Items listed in a dataset
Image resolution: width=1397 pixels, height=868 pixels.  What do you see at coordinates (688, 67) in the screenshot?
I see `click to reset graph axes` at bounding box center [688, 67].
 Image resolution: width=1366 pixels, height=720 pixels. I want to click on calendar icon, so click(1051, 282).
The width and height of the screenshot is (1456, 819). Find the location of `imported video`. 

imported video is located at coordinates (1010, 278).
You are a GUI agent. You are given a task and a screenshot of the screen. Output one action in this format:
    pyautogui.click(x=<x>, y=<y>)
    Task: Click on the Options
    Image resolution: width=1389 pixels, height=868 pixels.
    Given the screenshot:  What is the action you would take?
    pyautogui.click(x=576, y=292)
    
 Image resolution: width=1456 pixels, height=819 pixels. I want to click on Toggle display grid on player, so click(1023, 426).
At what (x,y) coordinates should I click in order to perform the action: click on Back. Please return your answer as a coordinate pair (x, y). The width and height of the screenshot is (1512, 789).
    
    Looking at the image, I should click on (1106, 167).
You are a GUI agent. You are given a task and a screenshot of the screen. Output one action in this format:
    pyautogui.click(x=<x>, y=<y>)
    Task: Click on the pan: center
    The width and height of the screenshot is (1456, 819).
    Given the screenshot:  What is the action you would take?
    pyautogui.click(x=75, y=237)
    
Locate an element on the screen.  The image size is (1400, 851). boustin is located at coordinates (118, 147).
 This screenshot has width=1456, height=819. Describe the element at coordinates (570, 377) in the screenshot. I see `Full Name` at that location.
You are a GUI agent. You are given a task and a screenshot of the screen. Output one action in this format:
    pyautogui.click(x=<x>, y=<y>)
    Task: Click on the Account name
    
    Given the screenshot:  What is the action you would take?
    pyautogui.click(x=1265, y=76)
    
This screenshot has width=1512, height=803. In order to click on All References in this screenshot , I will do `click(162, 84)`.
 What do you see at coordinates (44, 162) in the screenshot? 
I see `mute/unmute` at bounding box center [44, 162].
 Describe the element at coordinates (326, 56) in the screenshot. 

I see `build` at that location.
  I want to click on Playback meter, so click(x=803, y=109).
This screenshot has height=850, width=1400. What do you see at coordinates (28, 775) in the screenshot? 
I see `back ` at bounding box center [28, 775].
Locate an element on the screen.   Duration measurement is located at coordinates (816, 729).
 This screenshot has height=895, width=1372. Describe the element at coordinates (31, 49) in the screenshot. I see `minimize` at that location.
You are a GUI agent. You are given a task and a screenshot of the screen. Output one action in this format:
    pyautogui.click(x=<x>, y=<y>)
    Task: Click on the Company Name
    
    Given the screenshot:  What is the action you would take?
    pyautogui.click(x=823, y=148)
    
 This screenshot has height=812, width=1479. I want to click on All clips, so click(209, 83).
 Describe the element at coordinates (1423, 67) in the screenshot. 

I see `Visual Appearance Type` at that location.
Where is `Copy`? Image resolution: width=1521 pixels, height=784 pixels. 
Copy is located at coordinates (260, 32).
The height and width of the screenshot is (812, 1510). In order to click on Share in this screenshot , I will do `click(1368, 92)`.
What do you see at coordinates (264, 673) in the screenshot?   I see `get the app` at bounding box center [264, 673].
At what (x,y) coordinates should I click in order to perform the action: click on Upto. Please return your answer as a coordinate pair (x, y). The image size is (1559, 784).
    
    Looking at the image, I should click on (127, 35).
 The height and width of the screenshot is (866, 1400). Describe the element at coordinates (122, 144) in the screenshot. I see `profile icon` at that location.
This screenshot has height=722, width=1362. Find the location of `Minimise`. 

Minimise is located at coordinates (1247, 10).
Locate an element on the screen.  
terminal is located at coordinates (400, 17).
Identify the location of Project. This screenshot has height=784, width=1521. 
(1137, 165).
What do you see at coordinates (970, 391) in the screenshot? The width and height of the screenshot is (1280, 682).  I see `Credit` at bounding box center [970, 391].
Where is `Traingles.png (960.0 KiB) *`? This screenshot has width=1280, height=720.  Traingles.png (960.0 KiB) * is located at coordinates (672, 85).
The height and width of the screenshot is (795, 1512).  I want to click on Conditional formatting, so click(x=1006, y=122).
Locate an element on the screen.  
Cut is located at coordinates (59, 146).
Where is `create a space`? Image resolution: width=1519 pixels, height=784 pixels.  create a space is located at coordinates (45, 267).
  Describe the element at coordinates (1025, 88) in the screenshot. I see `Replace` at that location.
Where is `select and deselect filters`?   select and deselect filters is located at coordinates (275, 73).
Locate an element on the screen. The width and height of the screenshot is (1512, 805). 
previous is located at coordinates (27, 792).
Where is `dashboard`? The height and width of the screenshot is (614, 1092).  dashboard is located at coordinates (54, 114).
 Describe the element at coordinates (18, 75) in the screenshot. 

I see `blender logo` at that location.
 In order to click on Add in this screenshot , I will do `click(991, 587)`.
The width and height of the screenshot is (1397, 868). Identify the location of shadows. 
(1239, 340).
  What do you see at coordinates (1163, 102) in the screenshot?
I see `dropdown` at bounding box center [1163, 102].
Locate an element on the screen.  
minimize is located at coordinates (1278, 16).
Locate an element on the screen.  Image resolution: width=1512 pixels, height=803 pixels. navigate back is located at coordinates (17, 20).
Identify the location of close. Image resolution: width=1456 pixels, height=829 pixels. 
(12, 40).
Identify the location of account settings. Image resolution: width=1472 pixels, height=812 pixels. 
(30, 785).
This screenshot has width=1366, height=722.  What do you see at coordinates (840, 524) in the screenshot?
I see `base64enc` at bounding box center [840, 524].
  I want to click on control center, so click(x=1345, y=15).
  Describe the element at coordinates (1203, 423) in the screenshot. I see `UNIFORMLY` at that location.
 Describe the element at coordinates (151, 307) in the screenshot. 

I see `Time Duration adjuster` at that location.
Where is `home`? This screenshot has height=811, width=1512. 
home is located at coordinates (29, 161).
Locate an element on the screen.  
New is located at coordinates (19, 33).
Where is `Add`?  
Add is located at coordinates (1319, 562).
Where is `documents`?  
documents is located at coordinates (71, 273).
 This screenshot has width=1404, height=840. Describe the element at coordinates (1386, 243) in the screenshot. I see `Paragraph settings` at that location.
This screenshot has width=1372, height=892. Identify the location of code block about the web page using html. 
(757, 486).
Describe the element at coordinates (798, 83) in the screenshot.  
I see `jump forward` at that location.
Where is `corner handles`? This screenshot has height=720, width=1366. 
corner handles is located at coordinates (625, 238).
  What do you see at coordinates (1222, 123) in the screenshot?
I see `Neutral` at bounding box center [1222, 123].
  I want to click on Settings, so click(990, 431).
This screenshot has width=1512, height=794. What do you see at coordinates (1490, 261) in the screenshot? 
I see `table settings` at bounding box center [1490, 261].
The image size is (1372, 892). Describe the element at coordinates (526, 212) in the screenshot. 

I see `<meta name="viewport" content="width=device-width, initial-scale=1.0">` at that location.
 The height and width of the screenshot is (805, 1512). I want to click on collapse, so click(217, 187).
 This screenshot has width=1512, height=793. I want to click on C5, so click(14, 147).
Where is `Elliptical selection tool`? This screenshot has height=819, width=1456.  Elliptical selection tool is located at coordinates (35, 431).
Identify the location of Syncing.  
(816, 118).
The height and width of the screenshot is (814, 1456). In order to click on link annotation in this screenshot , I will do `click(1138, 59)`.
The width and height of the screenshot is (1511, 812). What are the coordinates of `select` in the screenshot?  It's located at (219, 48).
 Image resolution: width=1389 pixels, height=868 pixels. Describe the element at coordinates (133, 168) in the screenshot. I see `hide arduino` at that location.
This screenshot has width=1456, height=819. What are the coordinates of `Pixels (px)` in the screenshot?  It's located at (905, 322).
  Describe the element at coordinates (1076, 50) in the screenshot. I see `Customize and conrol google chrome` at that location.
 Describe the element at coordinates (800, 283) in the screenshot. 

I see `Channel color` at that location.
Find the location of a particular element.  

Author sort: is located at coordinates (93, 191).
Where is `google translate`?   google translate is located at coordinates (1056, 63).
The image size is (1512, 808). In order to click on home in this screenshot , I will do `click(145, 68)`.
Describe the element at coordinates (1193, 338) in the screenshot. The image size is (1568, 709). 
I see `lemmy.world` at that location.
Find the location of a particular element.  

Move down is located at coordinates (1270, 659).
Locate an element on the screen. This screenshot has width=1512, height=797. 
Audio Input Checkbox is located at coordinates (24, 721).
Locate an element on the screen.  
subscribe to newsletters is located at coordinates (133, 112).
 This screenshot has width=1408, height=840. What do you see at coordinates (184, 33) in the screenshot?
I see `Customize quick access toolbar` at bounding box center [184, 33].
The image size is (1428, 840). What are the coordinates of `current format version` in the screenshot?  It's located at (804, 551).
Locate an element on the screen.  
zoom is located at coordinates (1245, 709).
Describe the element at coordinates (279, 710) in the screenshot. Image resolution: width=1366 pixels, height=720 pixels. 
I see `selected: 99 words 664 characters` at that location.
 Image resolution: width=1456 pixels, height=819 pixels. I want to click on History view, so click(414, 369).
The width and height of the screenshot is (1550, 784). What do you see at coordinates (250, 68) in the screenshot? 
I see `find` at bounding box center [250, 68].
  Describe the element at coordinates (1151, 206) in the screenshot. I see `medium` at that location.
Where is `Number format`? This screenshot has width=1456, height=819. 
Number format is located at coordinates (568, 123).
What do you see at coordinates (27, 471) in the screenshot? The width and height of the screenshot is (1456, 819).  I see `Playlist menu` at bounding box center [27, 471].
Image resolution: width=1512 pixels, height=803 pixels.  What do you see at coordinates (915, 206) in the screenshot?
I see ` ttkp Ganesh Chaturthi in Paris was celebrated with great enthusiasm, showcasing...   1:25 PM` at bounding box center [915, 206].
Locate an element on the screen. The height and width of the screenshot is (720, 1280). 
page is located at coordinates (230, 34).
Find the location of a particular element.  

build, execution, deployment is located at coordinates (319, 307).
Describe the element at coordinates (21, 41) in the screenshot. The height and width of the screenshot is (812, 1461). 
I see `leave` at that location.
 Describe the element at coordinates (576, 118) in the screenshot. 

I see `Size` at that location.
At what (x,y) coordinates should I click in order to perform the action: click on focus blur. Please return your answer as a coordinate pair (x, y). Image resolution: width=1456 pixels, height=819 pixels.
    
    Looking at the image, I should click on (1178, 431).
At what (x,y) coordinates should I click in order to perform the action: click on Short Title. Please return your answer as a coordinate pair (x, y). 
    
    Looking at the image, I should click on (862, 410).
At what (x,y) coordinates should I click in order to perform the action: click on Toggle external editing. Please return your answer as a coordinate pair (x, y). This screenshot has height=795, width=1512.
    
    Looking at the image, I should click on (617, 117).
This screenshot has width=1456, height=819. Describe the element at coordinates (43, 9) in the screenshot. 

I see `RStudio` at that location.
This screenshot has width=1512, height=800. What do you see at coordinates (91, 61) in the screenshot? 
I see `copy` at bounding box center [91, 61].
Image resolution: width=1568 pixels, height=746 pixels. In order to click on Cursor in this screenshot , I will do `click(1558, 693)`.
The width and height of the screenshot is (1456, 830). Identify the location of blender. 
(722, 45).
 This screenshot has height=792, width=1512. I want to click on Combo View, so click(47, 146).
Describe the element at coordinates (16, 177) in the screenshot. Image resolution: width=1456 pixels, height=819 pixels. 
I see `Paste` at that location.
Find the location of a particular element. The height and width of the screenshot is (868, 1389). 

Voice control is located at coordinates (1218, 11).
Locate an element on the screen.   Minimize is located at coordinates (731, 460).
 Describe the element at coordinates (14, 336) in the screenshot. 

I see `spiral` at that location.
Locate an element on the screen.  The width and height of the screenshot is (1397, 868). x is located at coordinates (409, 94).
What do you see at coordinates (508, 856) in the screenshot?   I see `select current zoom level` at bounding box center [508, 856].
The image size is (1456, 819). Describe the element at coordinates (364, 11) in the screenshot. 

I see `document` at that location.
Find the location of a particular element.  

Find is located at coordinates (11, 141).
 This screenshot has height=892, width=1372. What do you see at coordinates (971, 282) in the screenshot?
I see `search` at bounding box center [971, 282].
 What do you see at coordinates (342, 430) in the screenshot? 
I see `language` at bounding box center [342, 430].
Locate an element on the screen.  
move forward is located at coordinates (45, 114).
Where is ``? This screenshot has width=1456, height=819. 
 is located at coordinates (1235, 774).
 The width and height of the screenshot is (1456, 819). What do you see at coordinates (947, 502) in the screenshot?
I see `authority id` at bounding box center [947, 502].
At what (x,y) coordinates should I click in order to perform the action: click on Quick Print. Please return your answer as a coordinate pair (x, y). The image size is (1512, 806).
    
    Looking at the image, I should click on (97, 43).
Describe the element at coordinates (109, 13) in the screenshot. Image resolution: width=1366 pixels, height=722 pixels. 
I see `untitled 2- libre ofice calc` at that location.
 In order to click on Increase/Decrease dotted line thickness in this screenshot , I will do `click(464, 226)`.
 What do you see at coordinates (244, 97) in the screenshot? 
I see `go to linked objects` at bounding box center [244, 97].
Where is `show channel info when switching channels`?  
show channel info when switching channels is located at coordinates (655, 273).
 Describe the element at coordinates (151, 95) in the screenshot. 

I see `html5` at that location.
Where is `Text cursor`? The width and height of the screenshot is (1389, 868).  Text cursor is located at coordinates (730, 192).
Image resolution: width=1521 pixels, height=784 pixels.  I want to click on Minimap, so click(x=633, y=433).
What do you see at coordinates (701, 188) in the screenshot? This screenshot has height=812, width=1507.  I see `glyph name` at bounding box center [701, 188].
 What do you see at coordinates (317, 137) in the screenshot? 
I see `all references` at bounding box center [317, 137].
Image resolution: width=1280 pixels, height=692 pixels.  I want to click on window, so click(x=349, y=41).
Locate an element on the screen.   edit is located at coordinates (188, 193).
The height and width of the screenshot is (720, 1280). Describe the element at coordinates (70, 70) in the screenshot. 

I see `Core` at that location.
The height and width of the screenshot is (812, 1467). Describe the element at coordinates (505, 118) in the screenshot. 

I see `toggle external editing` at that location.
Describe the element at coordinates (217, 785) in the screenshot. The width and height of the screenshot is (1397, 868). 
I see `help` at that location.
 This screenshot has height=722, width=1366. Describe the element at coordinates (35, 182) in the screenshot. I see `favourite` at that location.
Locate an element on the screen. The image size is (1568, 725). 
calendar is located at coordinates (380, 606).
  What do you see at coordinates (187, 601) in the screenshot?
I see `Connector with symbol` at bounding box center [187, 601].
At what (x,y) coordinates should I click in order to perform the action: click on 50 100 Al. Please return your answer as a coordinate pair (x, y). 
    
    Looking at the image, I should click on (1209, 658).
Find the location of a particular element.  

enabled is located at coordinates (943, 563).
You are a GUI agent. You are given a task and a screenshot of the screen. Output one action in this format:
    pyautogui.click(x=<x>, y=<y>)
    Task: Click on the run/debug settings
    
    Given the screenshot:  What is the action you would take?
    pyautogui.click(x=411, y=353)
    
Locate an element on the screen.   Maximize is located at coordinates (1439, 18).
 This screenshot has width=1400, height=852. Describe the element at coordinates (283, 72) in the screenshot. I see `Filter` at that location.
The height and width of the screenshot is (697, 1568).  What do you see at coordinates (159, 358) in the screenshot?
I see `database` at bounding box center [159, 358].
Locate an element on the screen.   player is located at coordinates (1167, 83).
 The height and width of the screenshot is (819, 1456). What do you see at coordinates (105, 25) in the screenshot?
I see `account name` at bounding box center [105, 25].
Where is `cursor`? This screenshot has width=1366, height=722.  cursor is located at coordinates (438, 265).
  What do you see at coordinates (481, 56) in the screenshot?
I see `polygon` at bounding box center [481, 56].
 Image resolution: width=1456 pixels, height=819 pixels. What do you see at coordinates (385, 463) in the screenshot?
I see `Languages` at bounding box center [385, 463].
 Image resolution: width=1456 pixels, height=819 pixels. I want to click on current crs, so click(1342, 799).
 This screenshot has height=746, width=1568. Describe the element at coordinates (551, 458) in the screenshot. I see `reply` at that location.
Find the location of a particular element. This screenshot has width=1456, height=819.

**Exercise brief**.
Echo back the lines starting with the one containing "The image size is (1428, 840)." and continuing through the one containing "Describe the element at coordinates (1151, 206)", with no changes.

**Response to the task**.
The image size is (1428, 840). What are the coordinates of `current format version` in the screenshot?  It's located at (804, 551).
Locate an element on the screen.  
zoom is located at coordinates (1245, 709).
Describe the element at coordinates (279, 710) in the screenshot. Image resolution: width=1366 pixels, height=720 pixels. 
I see `selected: 99 words 664 characters` at that location.
 Image resolution: width=1456 pixels, height=819 pixels. I want to click on History view, so click(414, 369).
The width and height of the screenshot is (1550, 784). What do you see at coordinates (250, 68) in the screenshot? 
I see `find` at bounding box center [250, 68].
  Describe the element at coordinates (1151, 206) in the screenshot. I see `medium` at that location.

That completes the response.